● **PASSAGE SHOWN**
Thursday, September 24, 2015

IF AT FIRST YOU DON'T SUCCEED, MAYBE CONSIDER DOING SOMETHING ELSE

We all know the popular adage that says if at first you don’t succeed, try, try again. What we get when we heed that sound advice are lessons in the value of perseverance, commitment, and respect. All worthwhile virtues. What it fails to address, however, at least on the surface, are the equally important components of character development known as discernment, non-attachment, and preparedness.

There is nothing wrong with establishing intentions and goals for yourself within your yoga practice. In fact, so long as they are reasonable and healthy, it is generally encouraged to do so. Because our bodies are so easily affected—meaning that they adapt quickly, and we can see and feel that happening—our āsana practice allows us (relatively) easy access to the kinds of attitudes associated with goal-setting such as patience and dedication. Embodying the try try again mentality by staying focused in the midst of setbacks is one of the first stages of successful goal-setting, because, as you know, if you give up too soon you will never accomplish anything.

But, like most things, there is more to it than that. All trying and no yielding does not typically help you reach your goals; it is more likely that you’ll be left feeling more exhausted and frustrated than satisfied. That is because the qualities of steadfastness which make up the early stages of goal-setting must be tempered by more refined stages which include qualities of awareness and honesty.

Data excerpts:

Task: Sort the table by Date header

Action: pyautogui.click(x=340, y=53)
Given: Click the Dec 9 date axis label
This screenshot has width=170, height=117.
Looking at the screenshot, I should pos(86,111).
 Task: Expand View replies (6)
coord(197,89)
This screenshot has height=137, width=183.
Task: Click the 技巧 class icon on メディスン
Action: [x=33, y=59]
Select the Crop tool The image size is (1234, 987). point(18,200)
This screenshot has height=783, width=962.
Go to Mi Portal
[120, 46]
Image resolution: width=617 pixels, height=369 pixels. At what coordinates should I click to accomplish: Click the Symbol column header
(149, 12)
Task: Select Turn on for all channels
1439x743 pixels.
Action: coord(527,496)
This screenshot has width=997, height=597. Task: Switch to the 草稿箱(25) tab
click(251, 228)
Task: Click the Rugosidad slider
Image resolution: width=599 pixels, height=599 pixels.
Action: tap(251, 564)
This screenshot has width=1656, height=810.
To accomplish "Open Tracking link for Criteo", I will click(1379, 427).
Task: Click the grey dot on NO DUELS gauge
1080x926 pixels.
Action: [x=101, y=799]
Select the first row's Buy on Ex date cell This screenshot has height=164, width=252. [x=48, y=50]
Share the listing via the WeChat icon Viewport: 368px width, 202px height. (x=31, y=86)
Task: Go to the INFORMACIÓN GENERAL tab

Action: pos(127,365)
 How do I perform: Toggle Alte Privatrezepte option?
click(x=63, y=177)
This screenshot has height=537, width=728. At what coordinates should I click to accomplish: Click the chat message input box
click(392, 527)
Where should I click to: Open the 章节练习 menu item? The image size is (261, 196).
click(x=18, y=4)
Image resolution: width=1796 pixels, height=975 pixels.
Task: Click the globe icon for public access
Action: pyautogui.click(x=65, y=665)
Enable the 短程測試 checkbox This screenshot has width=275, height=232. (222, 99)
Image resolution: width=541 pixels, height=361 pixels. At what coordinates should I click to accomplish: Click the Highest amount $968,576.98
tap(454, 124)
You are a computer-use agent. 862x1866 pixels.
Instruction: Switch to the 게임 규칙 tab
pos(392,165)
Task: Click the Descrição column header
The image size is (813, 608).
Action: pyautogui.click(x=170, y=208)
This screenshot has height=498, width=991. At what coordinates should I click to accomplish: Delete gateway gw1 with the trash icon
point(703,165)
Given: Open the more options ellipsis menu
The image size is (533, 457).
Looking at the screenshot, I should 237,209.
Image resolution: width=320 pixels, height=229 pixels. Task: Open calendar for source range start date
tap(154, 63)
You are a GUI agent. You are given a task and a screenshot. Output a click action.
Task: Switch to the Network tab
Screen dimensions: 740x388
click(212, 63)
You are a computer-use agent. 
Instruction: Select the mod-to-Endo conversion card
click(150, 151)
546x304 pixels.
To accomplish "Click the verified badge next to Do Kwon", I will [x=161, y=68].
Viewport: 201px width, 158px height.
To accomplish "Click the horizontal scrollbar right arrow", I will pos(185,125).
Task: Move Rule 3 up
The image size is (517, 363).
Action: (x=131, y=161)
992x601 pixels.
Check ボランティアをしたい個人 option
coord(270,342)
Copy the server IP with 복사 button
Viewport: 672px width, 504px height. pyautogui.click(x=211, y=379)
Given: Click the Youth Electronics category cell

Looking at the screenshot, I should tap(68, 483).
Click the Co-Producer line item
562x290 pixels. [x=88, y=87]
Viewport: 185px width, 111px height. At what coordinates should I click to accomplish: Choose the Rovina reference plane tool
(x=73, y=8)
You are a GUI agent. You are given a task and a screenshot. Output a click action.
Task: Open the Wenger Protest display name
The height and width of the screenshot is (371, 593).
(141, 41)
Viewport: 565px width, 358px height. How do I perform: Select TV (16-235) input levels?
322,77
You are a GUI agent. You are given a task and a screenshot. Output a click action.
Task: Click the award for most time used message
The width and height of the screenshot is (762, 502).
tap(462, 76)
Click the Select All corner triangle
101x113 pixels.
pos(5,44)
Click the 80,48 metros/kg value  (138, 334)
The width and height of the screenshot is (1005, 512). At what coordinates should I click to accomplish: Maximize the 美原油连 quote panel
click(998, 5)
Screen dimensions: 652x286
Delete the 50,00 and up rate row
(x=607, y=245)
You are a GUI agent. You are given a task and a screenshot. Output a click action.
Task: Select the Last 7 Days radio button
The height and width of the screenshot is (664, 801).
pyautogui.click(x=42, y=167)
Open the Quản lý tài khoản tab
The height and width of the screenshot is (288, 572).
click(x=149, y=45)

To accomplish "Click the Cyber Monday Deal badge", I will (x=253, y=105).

● **WORK TASK**
Print the portion of the blog post on perseverance and yoga practice starting at "Thursday, September 24, 2015" and ending at "non-attachment, and preparedness.", word for word.

● **EXERCISE ANSWER**
Thursday, September 24, 2015

IF AT FIRST YOU DON'T SUCCEED, MAYBE CONSIDER DOING SOMETHING ELSE

We all know the popular adage that says if at first you don’t succeed, try, try again. What we get when we heed that sound advice are lessons in the value of perseverance, commitment, and respect. All worthwhile virtues. What it fails to address, however, at least on the surface, are the equally important components of character development known as discernment, non-attachment, and preparedness.